DIRECTIONS FOR THIS TASK
Could you rewrite these records, swapping "screenshot" for "screen capture" wherever it appears and keeping everything else unchanged? Leave the pictures out of your answer.

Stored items
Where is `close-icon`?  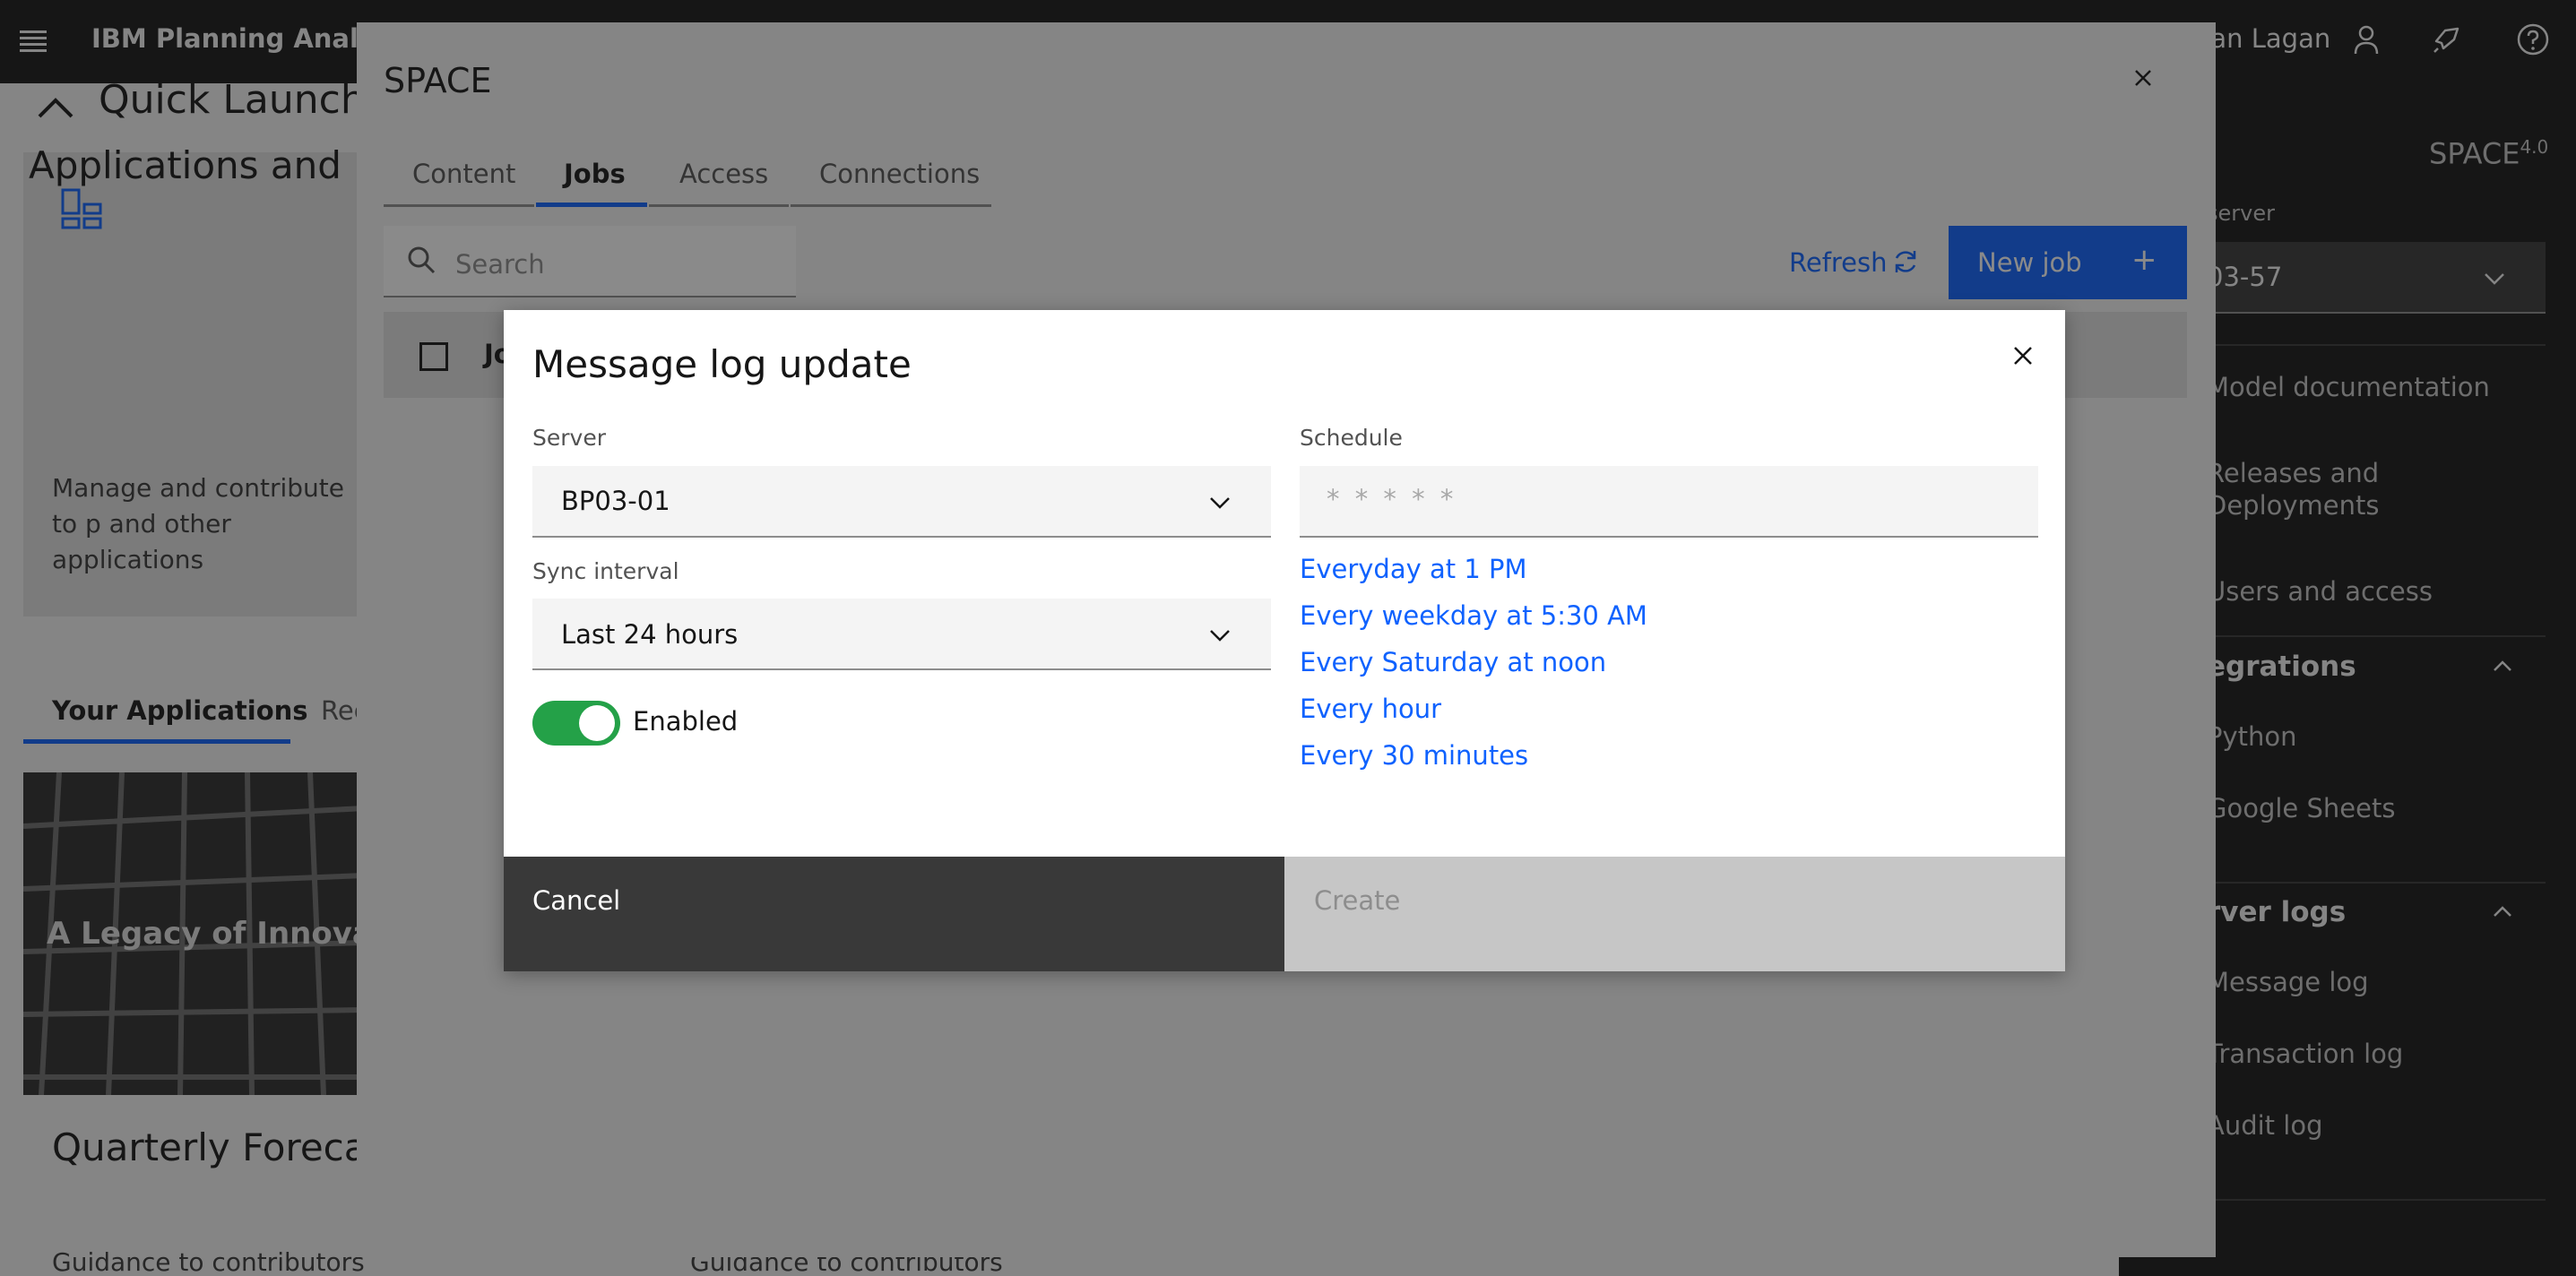
close-icon is located at coordinates (2023, 356).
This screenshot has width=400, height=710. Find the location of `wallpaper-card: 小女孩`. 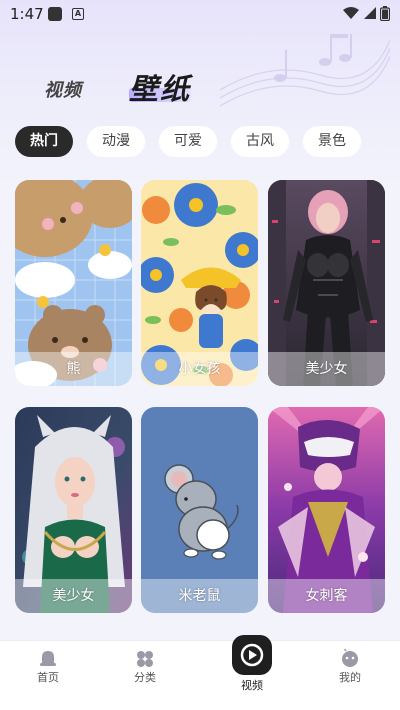

wallpaper-card: 小女孩 is located at coordinates (200, 283).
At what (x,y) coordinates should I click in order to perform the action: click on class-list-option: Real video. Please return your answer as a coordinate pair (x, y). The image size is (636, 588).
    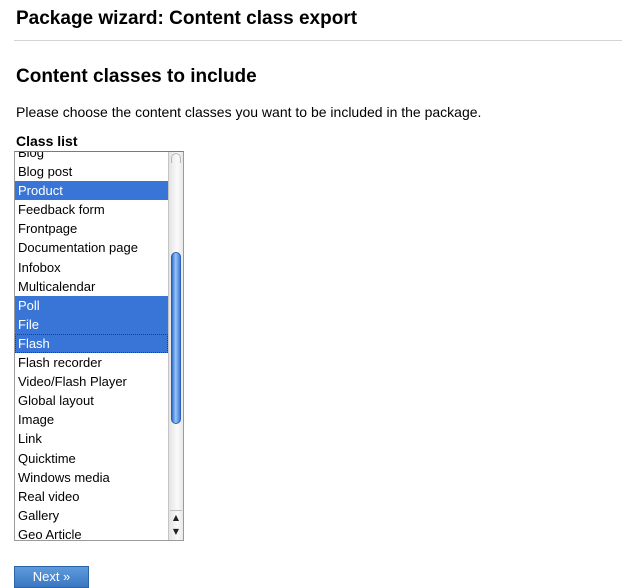
    Looking at the image, I should click on (92, 496).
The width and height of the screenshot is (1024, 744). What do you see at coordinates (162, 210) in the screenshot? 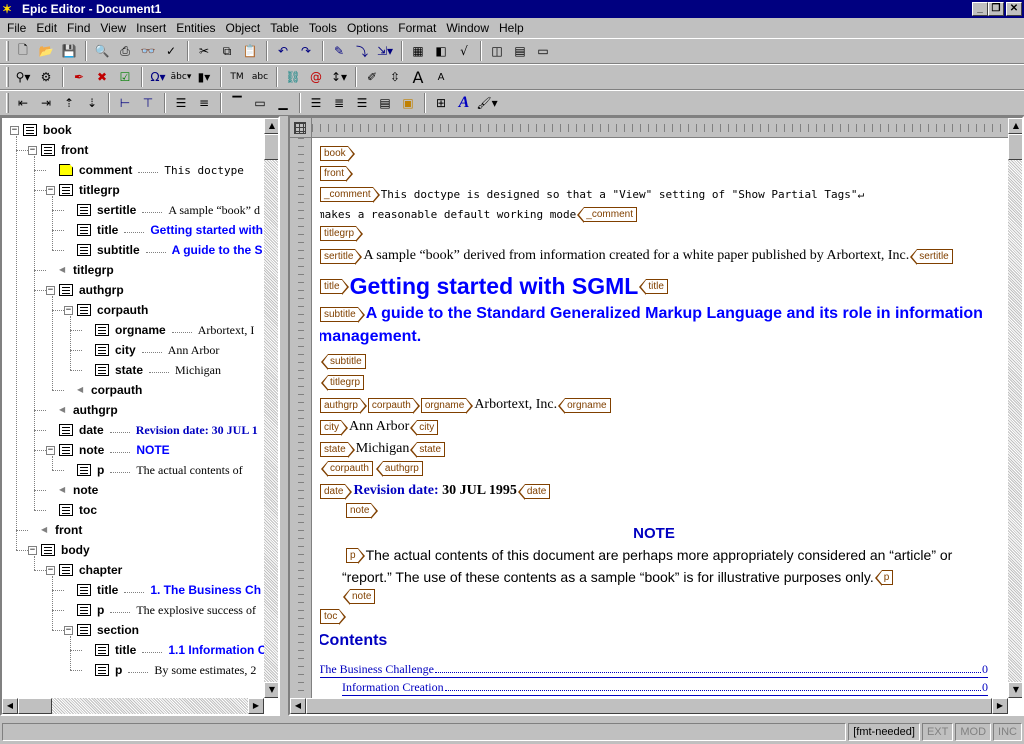
I see `tree-node-sertitle: sertitle A sample “book” d` at bounding box center [162, 210].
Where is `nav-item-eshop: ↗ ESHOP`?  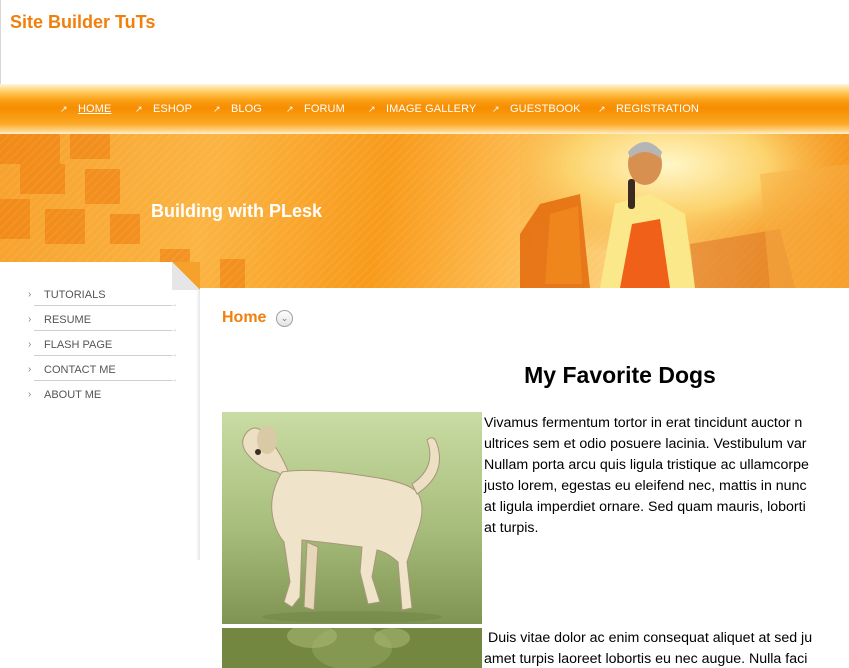
nav-item-eshop: ↗ ESHOP is located at coordinates (164, 109).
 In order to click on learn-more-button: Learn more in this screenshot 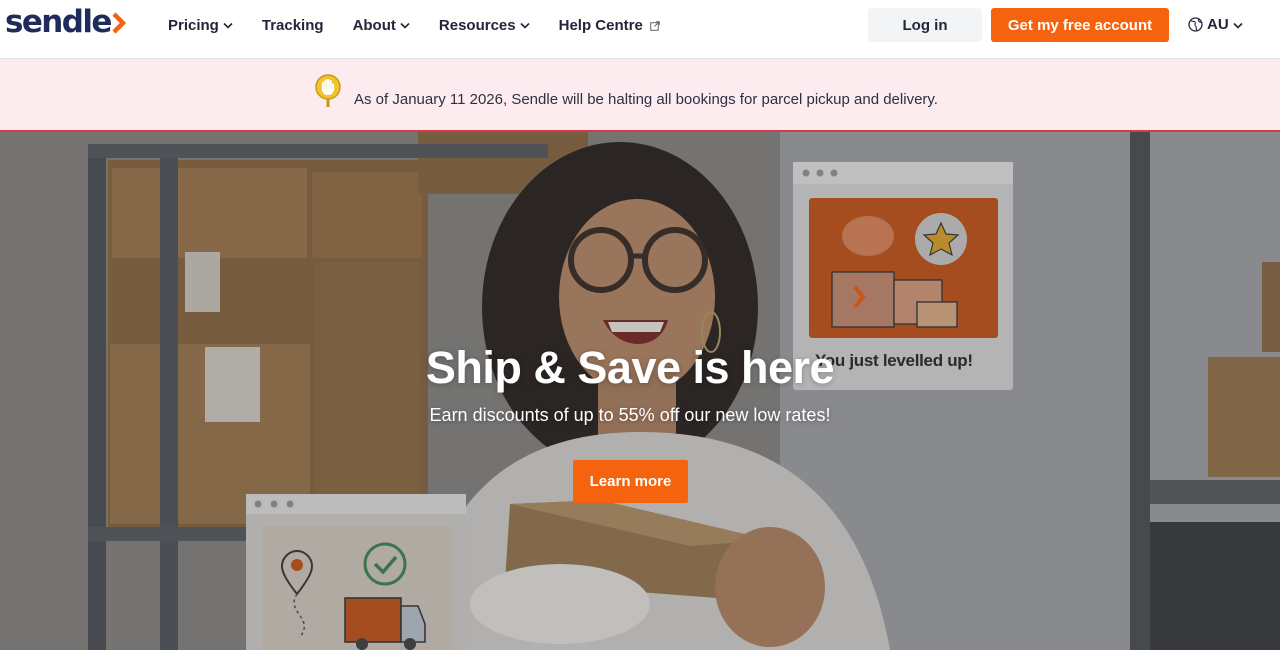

ANSWER SPACE
Where is `close-icon`?  
close-icon is located at coordinates (2023, 356).
This screen capture has width=400, height=710. Find the location of `wallpaper-card: 小女孩`. 

wallpaper-card: 小女孩 is located at coordinates (200, 283).
At what (x,y) coordinates should I click in order to perform the action: click on class-list-option: Real video. Please return your answer as a coordinate pair (x, y). The image size is (636, 588).
    Looking at the image, I should click on (92, 496).
The width and height of the screen capture is (1024, 744). What do you see at coordinates (162, 210) in the screen capture? 
I see `tree-node-sertitle: sertitle A sample “book” d` at bounding box center [162, 210].
Where is `nav-item-eshop: ↗ ESHOP`?  
nav-item-eshop: ↗ ESHOP is located at coordinates (164, 109).
 In order to click on learn-more-button: Learn more in this screen capture 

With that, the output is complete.